There was also a relation, although non-significant, between EWS and mortality at the ER as well as in-hospital mortality which emphasizes the potential of this score in predicting outcomes. More than half of patients admitted to the ER have ultimately died during the hospitalization. At a time of limited resources, a low cost and easy to apply system, such as the EWS, would allow carefully planning the admission and optimizing the safety of patients in general wards. Therefore, any improvement in the prevention of catastrophic deterioration would probably have a beneficial impact. Nevertheless, a prospective study, with a comparative arm, is needed to evaluate the outcome of the EWS.

Among patients who have died after admission into the ER, the EWS seemed to be higher on the preceding periods, with the greatest score difference on the ‘−12 h’. This result highlights the potential of the EWS in predicting catastrophic deterioration. Several studies have already concluded that an EWS can identify patients in need of hospital admission, predict morbidity and mortality, and diminish ‘code blue’ events as well as admissions into the ICU [[17],[18],[36],[37]].

Based on the EWS, different trigger cutoffs and physiological values have been used without prospective validation, raising problems on sensitivity and specificity of the system [[16],[38]]. Duckitt et al. validated a scoring system after a multivariate logistic regression analysis in a large sample of patients admitted to the Emergency Care Unit. After comparison of the new derived system with the EWS as recommended by the UK's Department of Health, it was found that the cutoff point that gave maximum sensitivity and specificity was 3 (sensitivity and specificity of 0.63 and 0.72 vs 0.60 and 0.67, respectively) [[39]].

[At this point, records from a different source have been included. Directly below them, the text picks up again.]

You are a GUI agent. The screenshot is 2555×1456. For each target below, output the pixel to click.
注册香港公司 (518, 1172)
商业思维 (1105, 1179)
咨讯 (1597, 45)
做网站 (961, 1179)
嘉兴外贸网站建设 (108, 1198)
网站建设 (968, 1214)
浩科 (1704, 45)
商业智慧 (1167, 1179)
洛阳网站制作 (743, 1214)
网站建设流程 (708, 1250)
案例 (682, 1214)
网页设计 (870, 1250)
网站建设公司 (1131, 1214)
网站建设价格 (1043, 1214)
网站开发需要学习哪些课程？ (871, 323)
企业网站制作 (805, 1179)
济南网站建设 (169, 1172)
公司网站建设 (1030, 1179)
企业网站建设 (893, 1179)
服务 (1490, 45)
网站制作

Using a trigger threshold of ≥ 3, we calculated an increment of nearly 40% of alerts in comparison to current ward care. This level would lower to approximately 20% if the threshold was raised to ≥ 4. These variations could lead to different outcomes regarding patients’ care. Therefore, the optimal trigger score deserves additional research in order to prevent excessive evaluation of patients who have abnormal vital signs but who are not at risk for serious adverse events and to avoid failures in recognition of patients potentially ‘at risk’ [[12]]. Whatever the trigger cutoff and physiological variables, the increase in medical workload must be accepted [[40]] since the EWS improves care quality in comparison to current ward care and clinical judgment.

Conclusions

In Portugal, track and trigger systems are not widely applied. The outreach system afferent component has relied on ‘MET calling criteria’ which is considered a late recognition system of patients at risk.

Our results revealed that the EWS objectively correlates with patients’ impending deterioration and may predict admission into higher level of care units, length of stay, and in-hospital mortality. In comparison to current clinical ward care, the EWS would have significantly increased the detection of critical ill patients by ward staff by 40%. This enhancement in surveillance would probably yield a huge benefit on patient outcome since the current in-hospital mortality of patients at risk is very high (around 50%).

The available literature suggests that the benefit of the EWS outweighs the predicted increase in medical workload. Nevertheless, more prospective research on EWS systems is needed to establish the appropriate variables, the most sensitive and specific warning threshold, as well as its effect on patients’ outcomes.

The EWS may be a valuable auxiliary tool to assess patients’ risk of deterioration at the ward level. Allied to periodic reinforcements in staff education and organization, systems such as EWS may bring us closer to the ‘optimal care’.

Setting

The work was performed at the University Hospital São João, in Porto, Portugal.